I always imagined that board games were a medieval invention. I thought that chess and checkers started the trend, setting it off on a course that runs clear through Monopoly and on to Catan. Playing cards have a distinctly medieval flare, with kings, queens, jokers… and jacks. (Though apparently they were first invented in medieval China, and only later came to resemble what we think of today as a standard card deck.) So it makes sense that board games would date from about the same time.
But they’re a whole lot older. Positively ancient. An article I stumbled across on LiveScience details an archaeological find that includes the remnants of a board game, dating to the second millennium B.C. Who would have thought people were playing board games 4,000 years ago? This one was found in a rock shelter in Azerbaijan. The board is a series of holes that were carved into the floor of the shelter, and was played by nomadic herders. Maybe when the rain forced them inside? Or at night, by firelight?

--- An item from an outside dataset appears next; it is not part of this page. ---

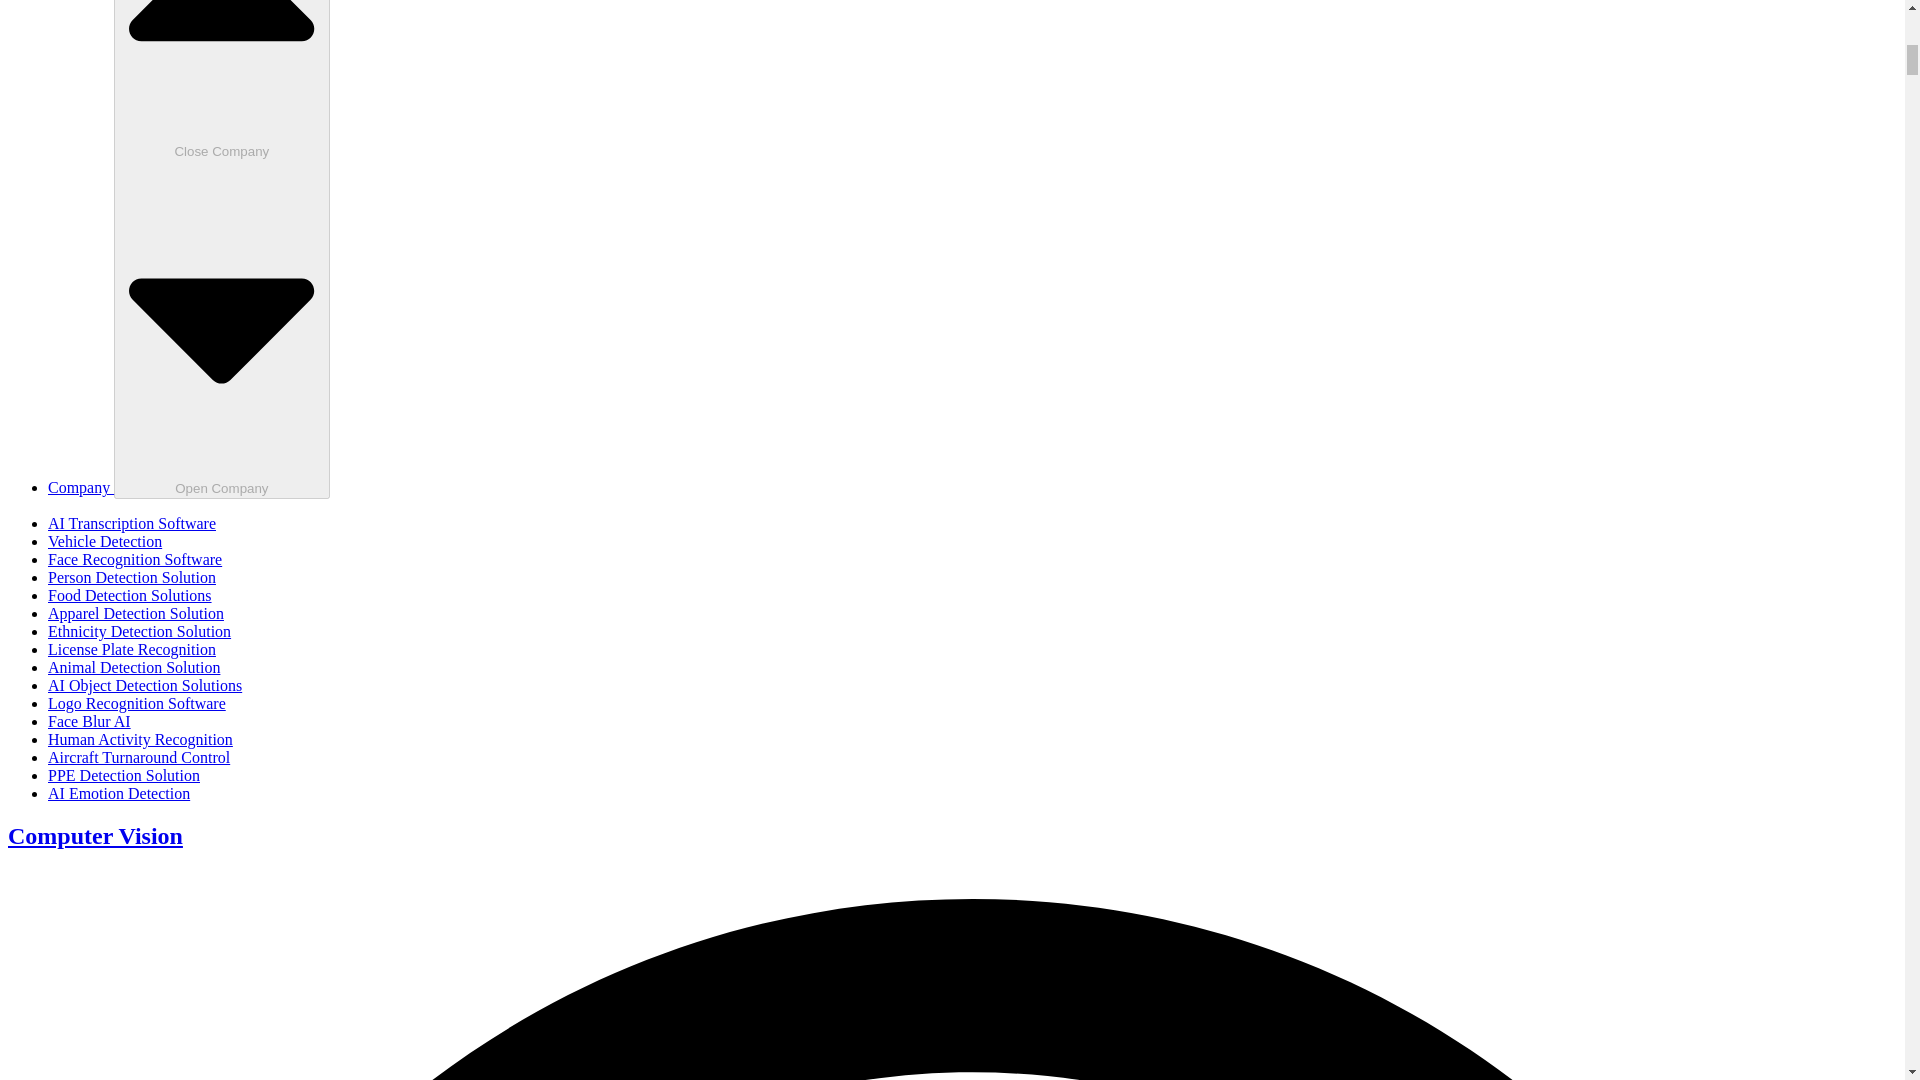 This screenshot has height=1080, width=1920. I want to click on Human Activity Recognition, so click(140, 740).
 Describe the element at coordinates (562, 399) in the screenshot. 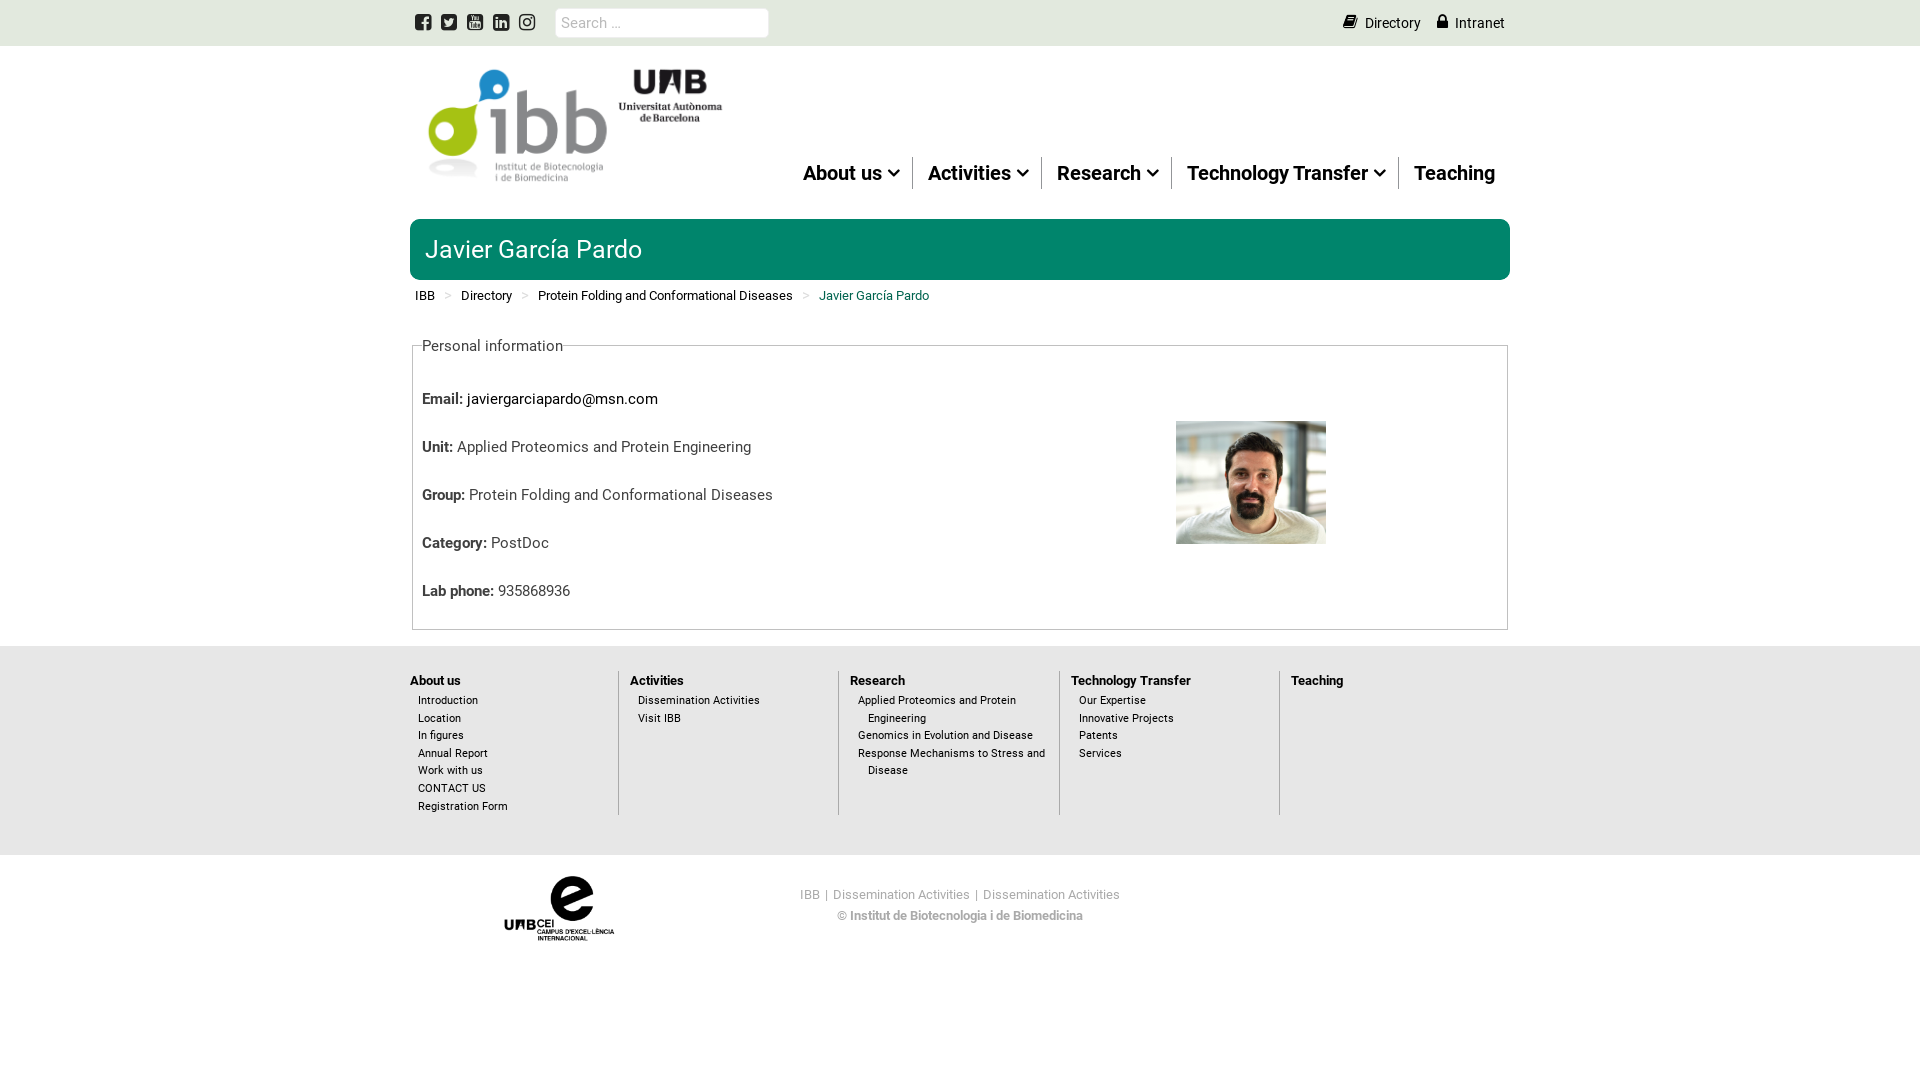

The game is called 58 holes. It looks a bit like a cribbage board, with two sets of 29 holes, and was played widely all over ancient Egypt for thousands of years. It’s also been more poetically named Hounds and Jackals after a version of the game that was found in the tomb of the Egyptian pharaoh Amenemhat IV.
Pharaoh or sheep herder, it didn’t matter. Both still played the same game.

Hounds and Jackals board, found at Thebes, 13th Dynasty
Others say the game is more similar to backgammon than cribbage, but no one truly knows. The rules of the game are lost along with its official name, if it ever had one. Perhaps both pharaoh and herder had different rules as well, though I like to think they didn’t… and that forms part of the appeal of board games.
Perhaps its’s not so surprising that board games are ancient. And no, I’m not thinking about what people did before cell phones and the internet, or even the printed book. I’m instead reminded of how often I played games when I traveled, and how much I enjoyed them with people with whom I did not share a common language, people who I never could never have interacted with all that much or all that deeply without the help of a common game. Connect 4 was super popular in Thailand. Backgammon in Jamaica. Chess in India. Board games each have a language all their own. All anyone needs to do is learn one set of rules.
You can still buy 58 Holes today, though it’s sold under the more appealing name of Hounds and Jackals. I wonder if it comes with a set of rules.